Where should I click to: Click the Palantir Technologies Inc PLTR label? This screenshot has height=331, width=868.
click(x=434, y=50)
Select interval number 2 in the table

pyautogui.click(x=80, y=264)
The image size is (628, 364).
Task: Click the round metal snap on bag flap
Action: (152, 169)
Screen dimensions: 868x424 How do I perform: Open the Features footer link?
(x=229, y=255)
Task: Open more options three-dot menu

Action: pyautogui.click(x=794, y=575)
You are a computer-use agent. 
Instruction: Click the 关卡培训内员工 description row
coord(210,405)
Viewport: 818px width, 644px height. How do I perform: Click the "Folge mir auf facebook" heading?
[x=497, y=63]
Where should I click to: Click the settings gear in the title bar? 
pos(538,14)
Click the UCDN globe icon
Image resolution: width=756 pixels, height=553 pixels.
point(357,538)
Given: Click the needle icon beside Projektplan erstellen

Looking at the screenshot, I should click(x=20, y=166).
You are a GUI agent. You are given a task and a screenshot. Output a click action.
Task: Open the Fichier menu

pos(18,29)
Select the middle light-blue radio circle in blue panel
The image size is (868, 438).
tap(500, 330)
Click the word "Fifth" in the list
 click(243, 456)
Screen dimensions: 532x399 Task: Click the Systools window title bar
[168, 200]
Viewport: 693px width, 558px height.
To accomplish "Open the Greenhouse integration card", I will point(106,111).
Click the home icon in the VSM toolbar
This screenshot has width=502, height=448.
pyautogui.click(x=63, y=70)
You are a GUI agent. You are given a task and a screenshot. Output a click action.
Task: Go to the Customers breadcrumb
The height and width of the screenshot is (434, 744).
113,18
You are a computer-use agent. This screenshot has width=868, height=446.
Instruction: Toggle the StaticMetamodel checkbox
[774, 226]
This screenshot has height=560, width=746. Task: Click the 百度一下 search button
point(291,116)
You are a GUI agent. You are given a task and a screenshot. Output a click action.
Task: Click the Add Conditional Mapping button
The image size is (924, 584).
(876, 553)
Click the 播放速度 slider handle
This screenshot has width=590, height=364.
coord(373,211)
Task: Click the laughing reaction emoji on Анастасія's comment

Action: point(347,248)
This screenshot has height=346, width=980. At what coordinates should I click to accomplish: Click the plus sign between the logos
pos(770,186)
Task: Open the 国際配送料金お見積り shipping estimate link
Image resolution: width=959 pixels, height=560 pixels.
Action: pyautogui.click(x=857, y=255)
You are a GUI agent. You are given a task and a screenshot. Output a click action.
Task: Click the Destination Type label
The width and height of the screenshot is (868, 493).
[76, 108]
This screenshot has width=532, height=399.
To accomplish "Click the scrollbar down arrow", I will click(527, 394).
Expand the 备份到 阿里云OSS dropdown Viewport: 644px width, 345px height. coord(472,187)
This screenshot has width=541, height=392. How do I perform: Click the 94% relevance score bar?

#### WORK ITEM:
Copy the whole listing once more, exactly.

#### EXPECTED ANSWER:
Where should I click to: Click the Palantir Technologies Inc PLTR label? This screenshot has height=331, width=868.
click(x=434, y=50)
Select interval number 2 in the table

pyautogui.click(x=80, y=264)
The image size is (628, 364).
Task: Click the round metal snap on bag flap
Action: (152, 169)
Screen dimensions: 868x424 How do I perform: Open the Features footer link?
(x=229, y=255)
Task: Open more options three-dot menu

Action: pyautogui.click(x=794, y=575)
You are a computer-use agent. 
Instruction: Click the 关卡培训内员工 description row
coord(210,405)
Viewport: 818px width, 644px height. How do I perform: Click the "Folge mir auf facebook" heading?
[x=497, y=63]
Where should I click to: Click the settings gear in the title bar? 
pos(538,14)
Click the UCDN globe icon
Image resolution: width=756 pixels, height=553 pixels.
point(357,538)
Given: Click the needle icon beside Projektplan erstellen

Looking at the screenshot, I should click(x=20, y=166).
You are a GUI agent. You are given a task and a screenshot. Output a click action.
Task: Open the Fichier menu

pos(18,29)
Select the middle light-blue radio circle in blue panel
The image size is (868, 438).
tap(500, 330)
Click the word "Fifth" in the list
 click(243, 456)
Screen dimensions: 532x399 Task: Click the Systools window title bar
[168, 200]
Viewport: 693px width, 558px height.
To accomplish "Open the Greenhouse integration card", I will point(106,111).
Click the home icon in the VSM toolbar
This screenshot has width=502, height=448.
pyautogui.click(x=63, y=70)
You are a GUI agent. You are given a task and a screenshot. Output a click action.
Task: Go to the Customers breadcrumb
The height and width of the screenshot is (434, 744).
113,18
You are a computer-use agent. This screenshot has width=868, height=446.
Instruction: Toggle the StaticMetamodel checkbox
[774, 226]
This screenshot has height=560, width=746. Task: Click the 百度一下 search button
point(291,116)
You are a GUI agent. You are given a task and a screenshot. Output a click action.
Task: Click the Add Conditional Mapping button
The image size is (924, 584).
(876, 553)
Click the 播放速度 slider handle
This screenshot has width=590, height=364.
coord(373,211)
Task: Click the laughing reaction emoji on Анастасія's comment

Action: point(347,248)
This screenshot has height=346, width=980. At what coordinates should I click to accomplish: Click the plus sign between the logos
pos(770,186)
Task: Open the 国際配送料金お見積り shipping estimate link
Image resolution: width=959 pixels, height=560 pixels.
Action: pyautogui.click(x=857, y=255)
You are a GUI agent. You are given a task and a screenshot. Output a click action.
Task: Click the Destination Type label
The width and height of the screenshot is (868, 493).
[76, 108]
This screenshot has width=532, height=399.
To accomplish "Click the scrollbar down arrow", I will click(527, 394).
Expand the 备份到 阿里云OSS dropdown Viewport: 644px width, 345px height. coord(472,187)
This screenshot has width=541, height=392. How do I perform: Click the 94% relevance score bar?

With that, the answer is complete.